(Saved entries)
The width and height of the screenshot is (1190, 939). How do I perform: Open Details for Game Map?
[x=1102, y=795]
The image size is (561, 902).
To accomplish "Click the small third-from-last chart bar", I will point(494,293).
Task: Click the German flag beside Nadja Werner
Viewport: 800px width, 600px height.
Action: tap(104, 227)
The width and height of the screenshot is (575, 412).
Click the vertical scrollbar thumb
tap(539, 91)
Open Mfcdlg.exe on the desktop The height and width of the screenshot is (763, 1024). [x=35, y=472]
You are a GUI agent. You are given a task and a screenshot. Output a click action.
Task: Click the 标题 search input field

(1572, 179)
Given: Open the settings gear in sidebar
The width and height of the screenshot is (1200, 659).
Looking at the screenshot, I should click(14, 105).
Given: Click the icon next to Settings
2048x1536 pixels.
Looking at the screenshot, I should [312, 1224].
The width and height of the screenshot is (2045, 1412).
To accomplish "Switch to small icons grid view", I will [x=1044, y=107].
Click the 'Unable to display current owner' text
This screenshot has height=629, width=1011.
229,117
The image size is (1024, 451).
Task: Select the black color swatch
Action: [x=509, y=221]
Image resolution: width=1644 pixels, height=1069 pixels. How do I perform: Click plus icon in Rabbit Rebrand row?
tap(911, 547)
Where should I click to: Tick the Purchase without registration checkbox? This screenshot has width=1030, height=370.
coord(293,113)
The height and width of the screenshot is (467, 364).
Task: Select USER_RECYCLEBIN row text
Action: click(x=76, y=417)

• YOUR OBJECTIVE
Rewrite the rows from the line with "Given: Open the settings gear in sidebar" through the last row, changing "Given:" to "Instruction:" and leaving everything else the same.

• WRITTEN SOLUTION
Instruction: Open the settings gear in sidebar
The width and height of the screenshot is (1200, 659).
Looking at the screenshot, I should click(14, 105).
Instruction: Click the icon next to Settings
2048x1536 pixels.
Looking at the screenshot, I should [312, 1224].
The width and height of the screenshot is (2045, 1412).
To accomplish "Switch to small icons grid view", I will [x=1044, y=107].
Click the 'Unable to display current owner' text
This screenshot has height=629, width=1011.
229,117
The image size is (1024, 451).
Task: Select the black color swatch
Action: [x=509, y=221]
Image resolution: width=1644 pixels, height=1069 pixels. How do I perform: Click plus icon in Rabbit Rebrand row?
tap(911, 547)
Where should I click to: Tick the Purchase without registration checkbox? This screenshot has width=1030, height=370.
coord(293,113)
The height and width of the screenshot is (467, 364).
Task: Select USER_RECYCLEBIN row text
Action: click(x=76, y=417)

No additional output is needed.